As previously mentioned, the low-pass filter effectively attenuated all frequencies higher than their respective values. These frequencies identified in Figures 3 and 4 can also be said to characterize this inflow time series as the peaks of their filtered counterparts align with that of the original time series.
Next, we construct a spectrogram for this inflow time series. Here, we will use the Blackman-Harris window, which is a window that has a relatively wide main lobe and small side lobes. This enables it to amplify frequencies that more significantly characterize inflow, while suppressing less-significant ones. This window can be generated using the MATLAB blackmanharris()
function, as shown below:
%% Define window size
Noverlap1_jl = N1_jl/2; % 4-year cycle
Noverlap2_jl = N2_jl/2; % Annual cycle
% Generate window
win1_jl = blackmanharris(N1_jl, 'periodic'); % 4-year cycle
win2_jl = blackmanharris(N2_jl, 'periodic'); % Annual cycle
Finally, we are ready to apply the spectrogram()

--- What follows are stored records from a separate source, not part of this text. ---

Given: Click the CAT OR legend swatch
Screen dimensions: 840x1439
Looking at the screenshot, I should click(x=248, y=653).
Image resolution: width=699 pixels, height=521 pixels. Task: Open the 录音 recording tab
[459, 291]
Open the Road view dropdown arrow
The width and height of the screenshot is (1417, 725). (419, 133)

function to generate the spectrogram for this inflow time series! In the code below, we set up the necessary values and generate the figure:
%% Define overlap size
Noverlap1_jl = N1_jl/2; % 4-year cycle
Noverlap2_jl = N2_jl/2; % Annual cycle
%% Plot inflow spectrogram for annual sampling (Jordan Lake)

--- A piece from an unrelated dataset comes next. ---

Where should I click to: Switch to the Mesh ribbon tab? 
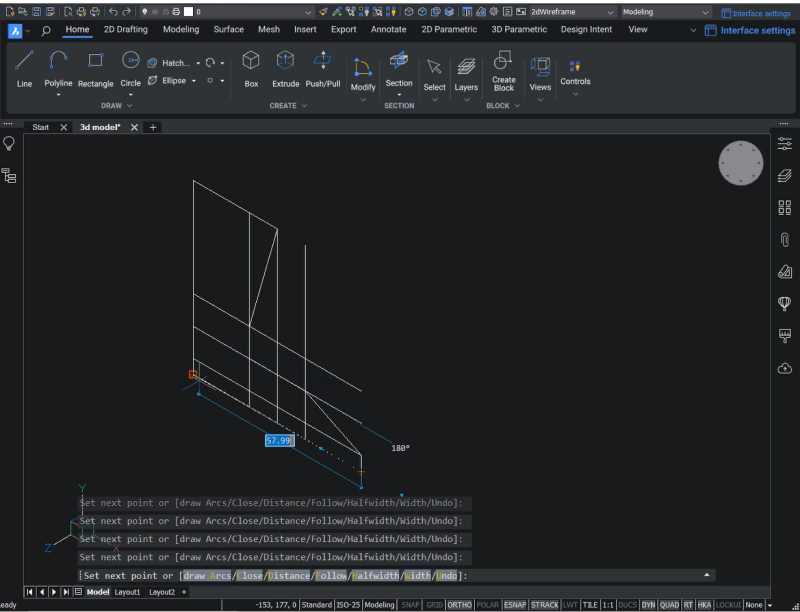coord(268,29)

spectrogram(inflows_jl, win1_jl, Noverlap1_jl, N1_jl, fs_inflow, 'yaxis');
colormap(flipud(parula));
clim([100,150]);
title('Jordan Lake 4-year cycle (Blackman-Harris)');
By replacing the values associated with the 4-year cycle with that of the annual cycle in the above code, the following figures can be generated:
In Figure 6, the darker blue indicates more powerful fluctuations (high-inflow events). However, their low frequency implies that, in this time series, such event are fairly rare. On the other hand, a lighter blue to yellow indicates inflow events of higher frequencies, but are less powerful. While they occur more frequently, they do not influence the signals in the time series significantly. We can also see from these two figures, that, in the long- and mid-term, both low and high frequency events become less powerful, implying a decrease in inflow, even more rare rainfall events that historically result in large inflows.
Conclusion
In this post, I first introduced a few basic concepts and methods related to time series analysis and the Fourier Domain. Next, we applied these concepts to the simple analysis of an inflow time series using MATLAB. Nevertheless, this post and its contents barely scratch the surface of Fourier Transforms and time series analysis as a whole. I hope this gave you a flavor of what these tools enable you to do, and hope that it piqued your interest into exploring this topic further!